The above two images have small exposure times of minutes compared to other Wesely works of hours, days and years. I am fascinated with these images and other images Wesely has produced with people within them

The crowd shots are very like Titarenko’s, however Wesely’s images are in colour and unlike Titarenko’s we are left with visual ghost forms where the viewer can track movement by following the forms movements.

For me personally, it is the individual portrait shots that I am in favour of. These photographs bring portraits alive, instead of sculptural poses that are still and in one moment, these images show the passing of time and the movement of the subject no matter how slight.

Illustrations

Fig. 1 Wesely, M. (2001-2003) The Museum of Modern Art. [Photograph] At: https://birdinflight.com/inspiration/experience/time-shows-ultra-long-exposure-in-works-of-michael-wesely.html (Accessed 25.04.21)

Fig. 2 Wesely, M. (2015) Gilberto Chateaubriand. [Photograph] At: https://wesely.org/2019/gilberto-chateaubriand-17-03-17-39-uhr-2-1-2015/ (Accessed 26.04.21)

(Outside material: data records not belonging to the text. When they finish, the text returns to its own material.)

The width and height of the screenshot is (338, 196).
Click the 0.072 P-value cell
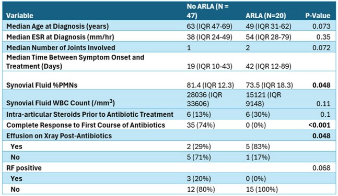[321, 47]
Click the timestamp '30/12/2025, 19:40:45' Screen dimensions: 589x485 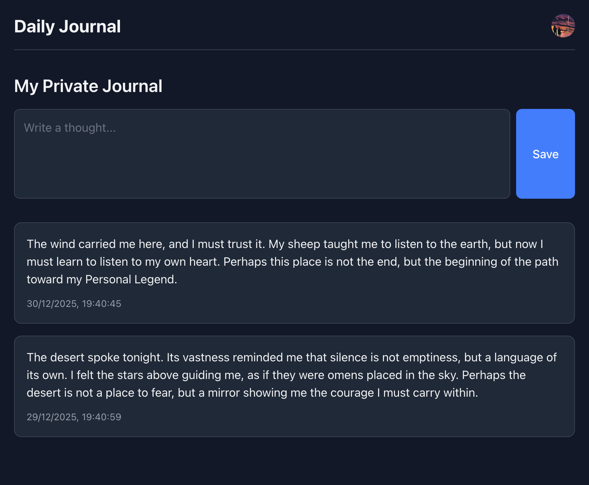pos(74,304)
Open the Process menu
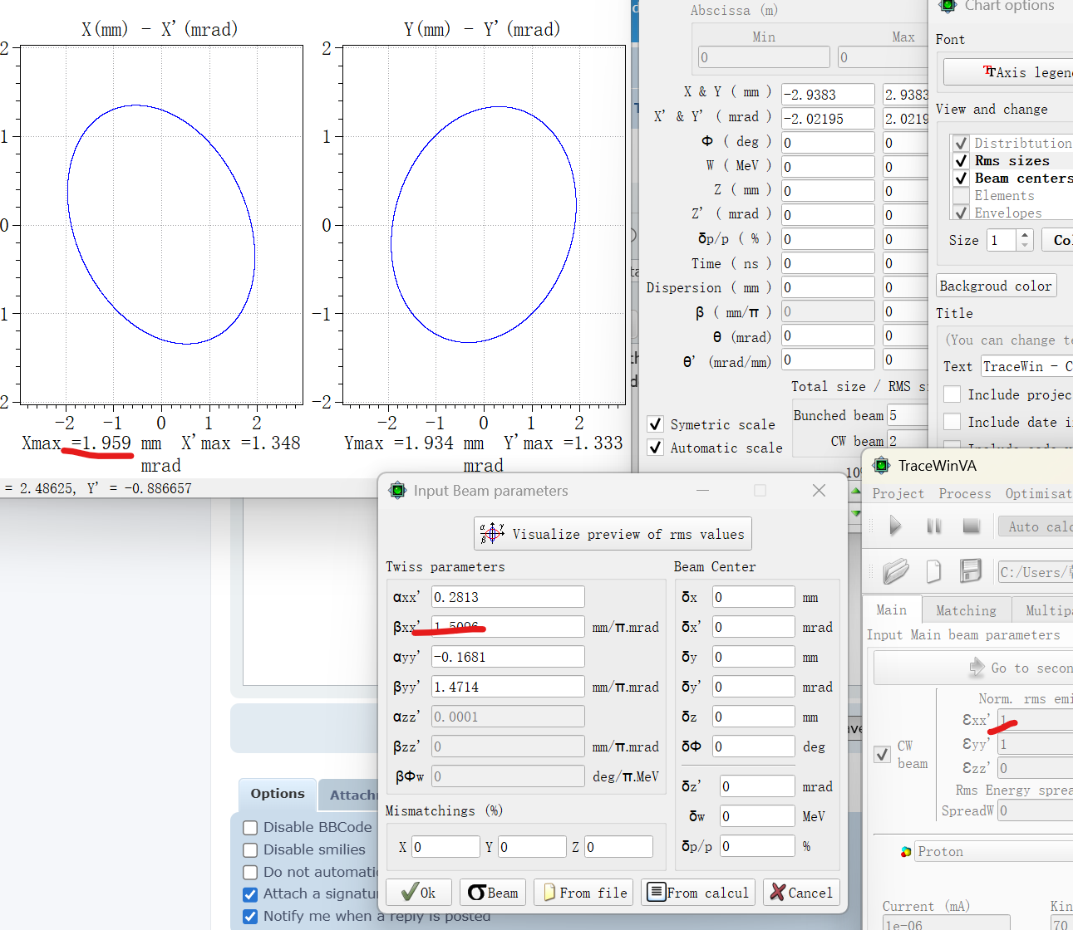1073x930 pixels. (x=964, y=493)
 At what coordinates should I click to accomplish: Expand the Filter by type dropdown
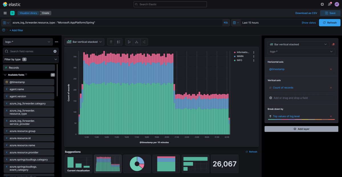31,59
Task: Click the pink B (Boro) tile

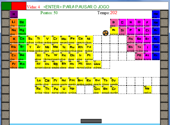Action: 114,23
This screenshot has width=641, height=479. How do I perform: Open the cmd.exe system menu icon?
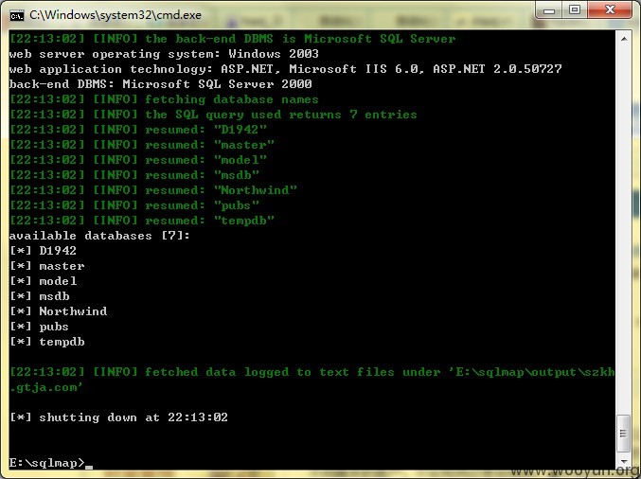click(17, 15)
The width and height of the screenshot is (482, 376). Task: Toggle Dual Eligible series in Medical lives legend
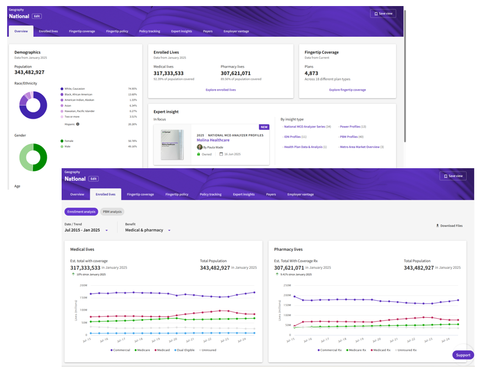185,350
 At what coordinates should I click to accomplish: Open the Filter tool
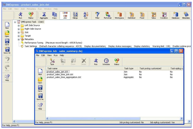pyautogui.click(x=97, y=16)
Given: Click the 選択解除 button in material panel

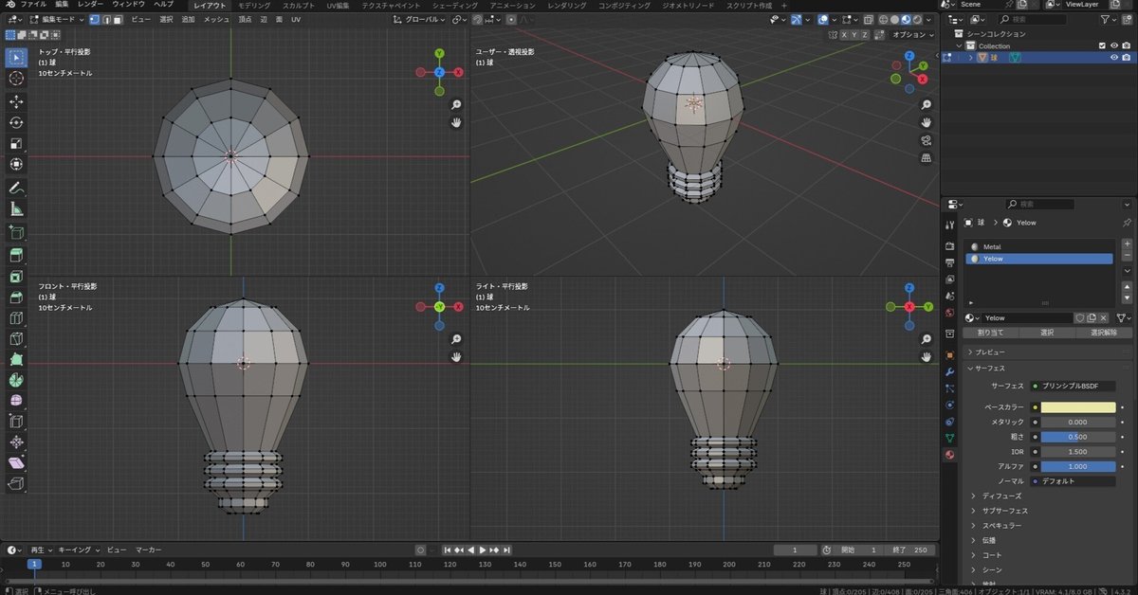Looking at the screenshot, I should click(1103, 333).
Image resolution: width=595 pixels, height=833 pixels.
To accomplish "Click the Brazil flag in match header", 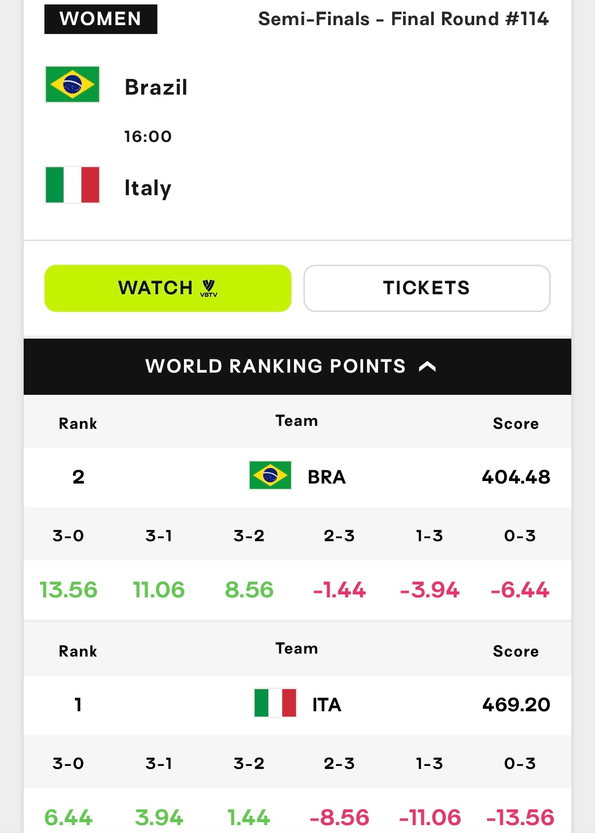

Fig. 3 Wesely, M. (s.d.) Avenida Paulista. [Photograph] At: https://www.flickr.com/photos/sescsp/35458493304/in/photostream/ (Accessed 26.04.21)


Conclusion

These three photographers have approached the concept of representing the movement of time through the use of long shutter times and/ or the inclusion of blur within their images.

The subject matters they have chosen are varied from the construction of architecture which shows various stages of a building being constructed and the changes in the environment around it which includes the sun’s movements, people and the movement of a film through time.

Each area is thought provoking and captures time in such a way that viewers are able to acknowledge changes that have occurred within minutes, hours, days, months and years.

Can this concept be extended in anyway? For me I would like to develop these techniques three-dimensionally so that the movement becomes shapes and forms which the viewer can walk around. This would make the images sculptural and provide physical interaction to work with the viewers eyes and cognitive responses.

Another concept for me to ponder and hopefully approach within the degree I am studying on with the OCA.